# Explore the material
1. Quote the piece below on the Gazette's marijuana coverage, reproducing everything from "Thurstone was featured" down to "this last point.".
2. According to the piece below on the Gazette's marijuana coverage, in which county have marijuana-related burglaries fallen?

Gazette Admits Marijuana Burglaries Are Down, Revenue Up After Anti-Pot Screed
YouTube file photo
Back in March, we wrote about "Clearing the Haze," a Colorado Gazette series about the fallout from marijuana legalization in Colorado.
The resulting package was a relentless anti-pot screed co-written by Christine Tatum, wife of Dr. Christian Thurstone, one of the area's most prominent physicians against greater access to cannabis by young people.
Thurstone was featured in the piece, which briefly alluded to his connection to Tatum. But nowhere was it acknowledged that Tatum is a longtime cannabis critic who's stirred controversy by suggesting pot links to events such as the Boston Marathon bombing and the killings at Columbine High School, among other tragedies.
Here's a Facebook image illustrating this last point.
A Facebook exchange featuring "Clearing the Haze" co-author Christine Tatum.
How accurate was the sky-is-falling rhetoric that dominated "Clearing the Haze"? Well, things may not be quite as bad as the series implied according to a prominent news source — the Gazette itself.
In a new article, the paper notes that marijuana-related burglaries have actually fallen in El Paso County, which encompasses Colorado Springs, and revenue is way up.

# Supplied entries
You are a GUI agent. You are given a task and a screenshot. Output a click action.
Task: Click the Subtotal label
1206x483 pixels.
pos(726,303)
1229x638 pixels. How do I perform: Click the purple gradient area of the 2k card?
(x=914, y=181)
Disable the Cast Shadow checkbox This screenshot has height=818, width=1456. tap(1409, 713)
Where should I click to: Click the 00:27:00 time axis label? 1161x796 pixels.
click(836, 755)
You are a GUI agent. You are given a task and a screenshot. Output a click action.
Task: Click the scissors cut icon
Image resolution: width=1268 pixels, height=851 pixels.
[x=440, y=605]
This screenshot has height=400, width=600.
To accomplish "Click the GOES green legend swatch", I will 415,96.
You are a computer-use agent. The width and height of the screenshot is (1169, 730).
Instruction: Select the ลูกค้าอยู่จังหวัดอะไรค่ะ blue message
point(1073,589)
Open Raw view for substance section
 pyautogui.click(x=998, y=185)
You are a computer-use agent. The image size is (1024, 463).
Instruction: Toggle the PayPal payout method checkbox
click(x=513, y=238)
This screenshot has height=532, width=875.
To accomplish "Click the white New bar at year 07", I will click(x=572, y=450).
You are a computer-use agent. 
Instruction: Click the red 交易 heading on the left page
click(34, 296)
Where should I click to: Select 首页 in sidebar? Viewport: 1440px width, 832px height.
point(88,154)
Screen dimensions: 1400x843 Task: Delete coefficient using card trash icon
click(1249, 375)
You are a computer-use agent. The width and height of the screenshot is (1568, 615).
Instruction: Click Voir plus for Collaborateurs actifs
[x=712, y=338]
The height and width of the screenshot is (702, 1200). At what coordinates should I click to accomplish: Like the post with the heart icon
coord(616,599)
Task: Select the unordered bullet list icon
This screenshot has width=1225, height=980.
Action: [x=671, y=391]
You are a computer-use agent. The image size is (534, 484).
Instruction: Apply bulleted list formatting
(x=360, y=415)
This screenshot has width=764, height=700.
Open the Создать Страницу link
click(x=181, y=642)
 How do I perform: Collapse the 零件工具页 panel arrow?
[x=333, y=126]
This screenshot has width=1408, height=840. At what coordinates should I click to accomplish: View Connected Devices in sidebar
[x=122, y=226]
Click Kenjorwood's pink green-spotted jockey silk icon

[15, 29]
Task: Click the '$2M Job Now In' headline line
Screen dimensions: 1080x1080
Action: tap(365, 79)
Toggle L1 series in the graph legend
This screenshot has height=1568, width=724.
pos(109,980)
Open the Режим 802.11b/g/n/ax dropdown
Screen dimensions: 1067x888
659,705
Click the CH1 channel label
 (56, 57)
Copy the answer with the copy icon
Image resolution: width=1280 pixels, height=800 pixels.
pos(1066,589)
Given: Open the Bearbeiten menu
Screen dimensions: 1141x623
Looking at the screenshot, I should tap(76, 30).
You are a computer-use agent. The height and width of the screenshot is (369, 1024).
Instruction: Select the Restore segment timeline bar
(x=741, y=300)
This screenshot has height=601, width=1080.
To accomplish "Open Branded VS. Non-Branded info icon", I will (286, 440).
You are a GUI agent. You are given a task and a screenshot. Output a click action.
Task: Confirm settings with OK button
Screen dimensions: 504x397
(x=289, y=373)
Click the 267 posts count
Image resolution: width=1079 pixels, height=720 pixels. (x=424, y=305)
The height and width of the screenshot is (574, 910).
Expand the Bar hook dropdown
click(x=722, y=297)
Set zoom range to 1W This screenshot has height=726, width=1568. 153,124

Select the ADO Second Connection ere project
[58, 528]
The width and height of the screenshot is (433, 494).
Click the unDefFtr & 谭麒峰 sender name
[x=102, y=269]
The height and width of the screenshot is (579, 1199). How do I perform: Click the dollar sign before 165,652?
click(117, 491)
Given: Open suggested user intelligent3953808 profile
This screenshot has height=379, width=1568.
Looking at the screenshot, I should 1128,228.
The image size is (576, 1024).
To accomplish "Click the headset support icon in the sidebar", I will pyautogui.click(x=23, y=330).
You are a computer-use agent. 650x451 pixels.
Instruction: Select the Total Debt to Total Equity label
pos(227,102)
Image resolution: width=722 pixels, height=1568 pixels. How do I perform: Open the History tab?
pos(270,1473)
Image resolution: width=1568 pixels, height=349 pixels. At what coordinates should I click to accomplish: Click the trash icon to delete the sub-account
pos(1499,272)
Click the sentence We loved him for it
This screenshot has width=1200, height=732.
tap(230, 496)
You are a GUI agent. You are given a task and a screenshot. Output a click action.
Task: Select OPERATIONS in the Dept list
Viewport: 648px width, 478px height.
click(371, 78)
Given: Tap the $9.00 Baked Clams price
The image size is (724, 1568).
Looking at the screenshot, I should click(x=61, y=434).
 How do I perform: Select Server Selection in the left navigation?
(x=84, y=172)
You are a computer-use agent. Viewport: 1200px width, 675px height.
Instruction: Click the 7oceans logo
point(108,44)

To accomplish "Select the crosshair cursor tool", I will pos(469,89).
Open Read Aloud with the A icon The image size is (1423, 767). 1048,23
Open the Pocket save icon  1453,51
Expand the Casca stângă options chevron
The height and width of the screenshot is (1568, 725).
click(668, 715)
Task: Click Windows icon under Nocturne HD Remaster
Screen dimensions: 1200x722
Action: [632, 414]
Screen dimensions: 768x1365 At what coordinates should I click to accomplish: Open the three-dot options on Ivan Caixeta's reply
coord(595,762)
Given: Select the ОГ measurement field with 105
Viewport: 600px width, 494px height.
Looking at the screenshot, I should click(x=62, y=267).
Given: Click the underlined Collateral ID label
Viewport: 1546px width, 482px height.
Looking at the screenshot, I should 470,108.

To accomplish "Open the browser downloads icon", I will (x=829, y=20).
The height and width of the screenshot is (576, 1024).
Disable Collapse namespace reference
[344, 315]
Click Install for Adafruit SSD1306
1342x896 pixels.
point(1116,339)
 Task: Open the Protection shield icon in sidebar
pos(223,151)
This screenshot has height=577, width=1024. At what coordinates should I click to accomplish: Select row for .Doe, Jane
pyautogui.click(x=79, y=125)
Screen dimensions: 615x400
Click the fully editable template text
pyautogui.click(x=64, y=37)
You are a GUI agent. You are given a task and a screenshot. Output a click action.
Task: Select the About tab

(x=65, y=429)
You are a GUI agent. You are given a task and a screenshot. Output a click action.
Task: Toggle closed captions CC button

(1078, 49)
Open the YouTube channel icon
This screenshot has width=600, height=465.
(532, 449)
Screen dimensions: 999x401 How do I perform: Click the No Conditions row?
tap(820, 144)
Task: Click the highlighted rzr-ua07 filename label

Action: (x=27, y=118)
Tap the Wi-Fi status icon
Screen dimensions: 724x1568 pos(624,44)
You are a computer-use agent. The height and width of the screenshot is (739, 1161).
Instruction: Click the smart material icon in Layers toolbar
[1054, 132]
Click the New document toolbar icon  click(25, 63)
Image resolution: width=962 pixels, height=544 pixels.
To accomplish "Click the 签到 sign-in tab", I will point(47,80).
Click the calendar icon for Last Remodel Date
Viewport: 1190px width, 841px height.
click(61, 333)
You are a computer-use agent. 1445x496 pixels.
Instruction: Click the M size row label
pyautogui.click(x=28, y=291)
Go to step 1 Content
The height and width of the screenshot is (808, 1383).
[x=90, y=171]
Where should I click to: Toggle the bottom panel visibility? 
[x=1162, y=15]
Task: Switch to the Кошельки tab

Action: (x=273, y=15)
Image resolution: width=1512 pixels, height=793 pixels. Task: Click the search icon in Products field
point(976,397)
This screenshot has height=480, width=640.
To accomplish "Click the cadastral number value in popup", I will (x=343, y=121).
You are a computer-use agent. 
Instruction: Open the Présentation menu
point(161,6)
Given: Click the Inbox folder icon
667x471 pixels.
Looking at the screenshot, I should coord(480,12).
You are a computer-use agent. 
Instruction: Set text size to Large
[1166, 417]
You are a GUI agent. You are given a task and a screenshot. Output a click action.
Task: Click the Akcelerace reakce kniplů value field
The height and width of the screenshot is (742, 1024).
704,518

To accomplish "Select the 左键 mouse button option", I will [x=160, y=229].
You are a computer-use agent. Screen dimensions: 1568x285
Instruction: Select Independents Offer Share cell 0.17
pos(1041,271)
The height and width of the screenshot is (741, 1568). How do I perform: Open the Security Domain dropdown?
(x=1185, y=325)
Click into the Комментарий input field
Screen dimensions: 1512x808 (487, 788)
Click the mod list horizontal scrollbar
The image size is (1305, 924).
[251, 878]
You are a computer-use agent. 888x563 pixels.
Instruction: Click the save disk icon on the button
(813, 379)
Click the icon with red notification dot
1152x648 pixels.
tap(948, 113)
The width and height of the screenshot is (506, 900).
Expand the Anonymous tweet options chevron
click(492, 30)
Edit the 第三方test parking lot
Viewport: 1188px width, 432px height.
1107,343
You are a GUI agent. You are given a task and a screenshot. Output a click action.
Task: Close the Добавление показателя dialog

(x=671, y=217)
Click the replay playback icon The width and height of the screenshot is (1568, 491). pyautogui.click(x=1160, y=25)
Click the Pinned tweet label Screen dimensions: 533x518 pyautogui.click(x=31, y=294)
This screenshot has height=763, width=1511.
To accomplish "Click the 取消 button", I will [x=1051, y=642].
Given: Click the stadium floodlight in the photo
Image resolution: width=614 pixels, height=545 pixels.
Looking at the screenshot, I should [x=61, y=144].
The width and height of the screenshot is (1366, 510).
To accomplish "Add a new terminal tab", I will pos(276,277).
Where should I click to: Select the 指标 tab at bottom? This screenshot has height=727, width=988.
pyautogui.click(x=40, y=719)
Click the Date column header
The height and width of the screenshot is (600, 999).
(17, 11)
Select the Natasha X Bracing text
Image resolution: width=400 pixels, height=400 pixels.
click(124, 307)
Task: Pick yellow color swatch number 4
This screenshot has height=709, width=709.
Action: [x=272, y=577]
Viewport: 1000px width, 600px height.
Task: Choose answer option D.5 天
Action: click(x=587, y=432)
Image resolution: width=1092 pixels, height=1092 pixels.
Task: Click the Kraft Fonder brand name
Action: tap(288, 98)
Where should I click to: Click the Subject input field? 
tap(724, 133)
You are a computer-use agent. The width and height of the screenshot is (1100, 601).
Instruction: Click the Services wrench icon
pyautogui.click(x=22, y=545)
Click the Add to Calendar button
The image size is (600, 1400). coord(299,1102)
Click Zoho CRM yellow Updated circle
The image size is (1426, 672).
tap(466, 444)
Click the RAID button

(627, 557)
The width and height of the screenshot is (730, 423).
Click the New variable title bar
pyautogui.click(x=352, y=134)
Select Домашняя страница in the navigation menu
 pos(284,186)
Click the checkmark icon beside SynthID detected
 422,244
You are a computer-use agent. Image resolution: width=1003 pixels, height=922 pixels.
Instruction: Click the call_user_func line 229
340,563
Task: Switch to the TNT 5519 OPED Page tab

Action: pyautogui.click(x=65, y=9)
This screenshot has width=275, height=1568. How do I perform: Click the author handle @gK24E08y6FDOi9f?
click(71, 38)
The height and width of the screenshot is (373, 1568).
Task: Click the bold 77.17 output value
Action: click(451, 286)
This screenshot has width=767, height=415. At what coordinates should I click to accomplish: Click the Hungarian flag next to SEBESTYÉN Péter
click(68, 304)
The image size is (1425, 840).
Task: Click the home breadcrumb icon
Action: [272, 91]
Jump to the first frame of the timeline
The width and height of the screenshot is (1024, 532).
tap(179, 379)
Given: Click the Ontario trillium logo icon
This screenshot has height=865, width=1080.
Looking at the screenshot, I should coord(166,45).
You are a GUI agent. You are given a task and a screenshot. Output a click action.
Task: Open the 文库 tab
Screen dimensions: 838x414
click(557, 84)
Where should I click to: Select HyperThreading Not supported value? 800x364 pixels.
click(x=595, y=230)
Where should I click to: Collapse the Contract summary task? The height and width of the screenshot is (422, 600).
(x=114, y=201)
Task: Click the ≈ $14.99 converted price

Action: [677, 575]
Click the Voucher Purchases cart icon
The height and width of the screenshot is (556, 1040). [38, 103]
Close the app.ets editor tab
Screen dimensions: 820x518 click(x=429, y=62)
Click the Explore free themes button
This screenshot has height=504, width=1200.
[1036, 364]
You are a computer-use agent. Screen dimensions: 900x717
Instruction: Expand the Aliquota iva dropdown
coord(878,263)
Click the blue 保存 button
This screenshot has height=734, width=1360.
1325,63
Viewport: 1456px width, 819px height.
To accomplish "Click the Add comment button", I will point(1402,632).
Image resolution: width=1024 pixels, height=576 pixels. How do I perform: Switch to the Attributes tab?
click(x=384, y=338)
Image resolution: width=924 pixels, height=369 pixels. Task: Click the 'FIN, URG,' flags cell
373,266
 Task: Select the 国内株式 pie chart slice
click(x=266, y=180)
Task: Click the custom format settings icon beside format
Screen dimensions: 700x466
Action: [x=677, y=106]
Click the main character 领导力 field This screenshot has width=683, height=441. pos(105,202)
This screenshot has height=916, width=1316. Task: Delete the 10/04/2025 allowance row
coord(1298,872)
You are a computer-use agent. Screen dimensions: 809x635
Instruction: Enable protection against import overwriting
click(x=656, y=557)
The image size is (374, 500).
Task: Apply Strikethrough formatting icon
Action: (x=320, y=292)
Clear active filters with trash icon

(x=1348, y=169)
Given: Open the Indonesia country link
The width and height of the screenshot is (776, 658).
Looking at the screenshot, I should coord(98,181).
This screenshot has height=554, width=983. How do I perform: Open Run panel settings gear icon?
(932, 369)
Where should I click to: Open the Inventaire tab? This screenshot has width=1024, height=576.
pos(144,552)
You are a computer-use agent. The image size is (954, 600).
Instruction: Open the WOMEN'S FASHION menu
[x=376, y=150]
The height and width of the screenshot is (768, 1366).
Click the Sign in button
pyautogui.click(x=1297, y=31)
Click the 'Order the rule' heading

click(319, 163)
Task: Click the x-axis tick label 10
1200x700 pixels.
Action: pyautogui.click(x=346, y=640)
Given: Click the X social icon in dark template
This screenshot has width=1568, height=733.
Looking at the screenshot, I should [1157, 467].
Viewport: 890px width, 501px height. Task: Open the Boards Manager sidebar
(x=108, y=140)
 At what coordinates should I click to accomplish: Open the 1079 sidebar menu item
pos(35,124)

# Answers given
1.
Thurstone was featured in the piece, which briefly alluded to his connection to Tatum. But nowhere was it acknowledged that Tatum is a longtime cannabis critic who's stirred controversy by suggesting pot links to events such as the Boston Marathon bombing and the killings at Columbine High School, among other tragedies.
Here's a Facebook image illustrating this last point.

2. El Paso County